15年間の宝塚生活。伊織さんはそのほとんどを花組で過ごしました。伊織さんが下級生だった頃の花組は、まさに男役の宝庫。大浦みずきさん、安寿ミラさん、真矢みきさんを筆頭に、トップスターになった男役の何と多かったこと。
お手本が大勢いる環境の中で「宝塚の男役とは……?」を、ひたすらに学んできた伊織さん。繊細な青年の似合うナオちゃんがやがて、ヒゲを付けたマフィアのボスがぴったりな男役となりました。
男臭い…キザ…と形容される男役が昔より少なくなった今、彼女の存在は貴重でした。それは『満天星大夜總会』フィナーレ大階段での黒燕尾の場面の、たったひと言の掛け声にでさえ生きていました。

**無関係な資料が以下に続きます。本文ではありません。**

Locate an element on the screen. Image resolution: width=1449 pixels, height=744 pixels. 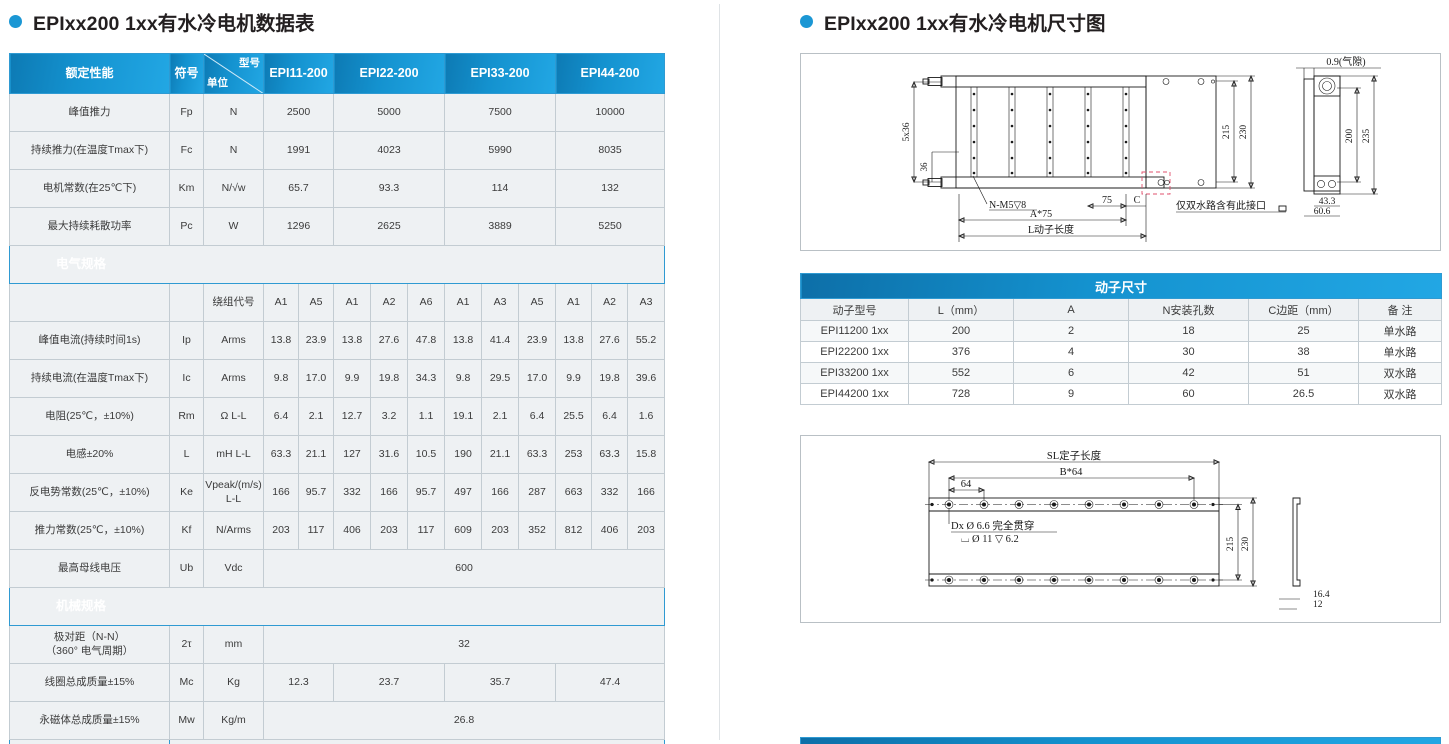
dim-cell: 42 is located at coordinates (1188, 373).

彼女を観ていると……男役とは、ここまでキザるんだ!……ということを一番に伝えていらした振付家の故・喜多弘先生を思い出すほどです。
伊織さんが多くの上級生から習得した“男役とは……”が、伊織さんを見て育った下級生たちに受け継がれて行くことを願っています。

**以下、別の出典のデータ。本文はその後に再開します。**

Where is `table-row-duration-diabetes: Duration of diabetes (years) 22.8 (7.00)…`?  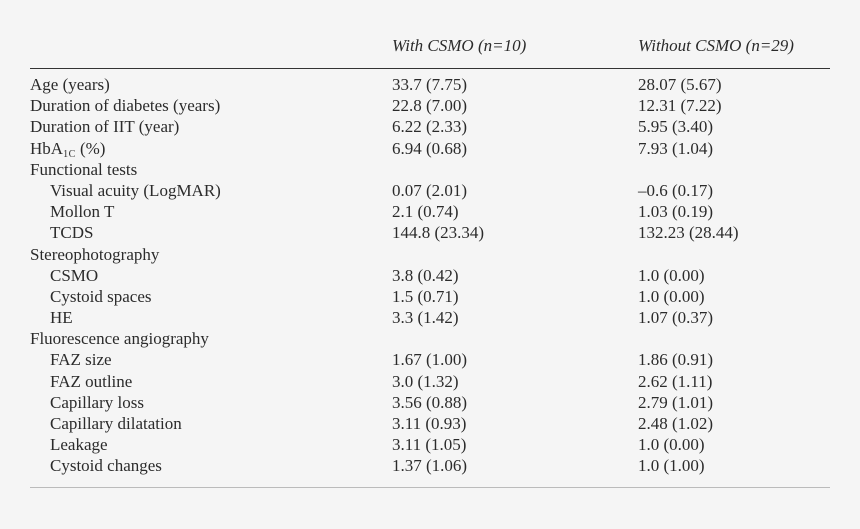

華やかな容姿の上に、台詞を多く語らなくても、目で、心で芝居のできる男役の中の男役……。
同じく3名の男役さんも退団されました。
バウホール公演『エイジ・オブ・イノセンス』のシャンソニエでは素晴らしい歌唱力も披露した風輝マヤさん(1993年入団)。
歌だけに限らず、ダンス、芝居と三拍子揃った実力派。舞台姿も美しく、大人の男役として、宙組の貴重な存在でした。
t.a.pのメンバーとして早くから注目され、『ベルサイユのばら2001』新公ではオスカルを、今年『おーい春風さん』(バウ)で主演をした華宮あいりさん(1996年入団)。
どこにいても観客の目を引く華やかな容姿で、女役も素敵な人でした。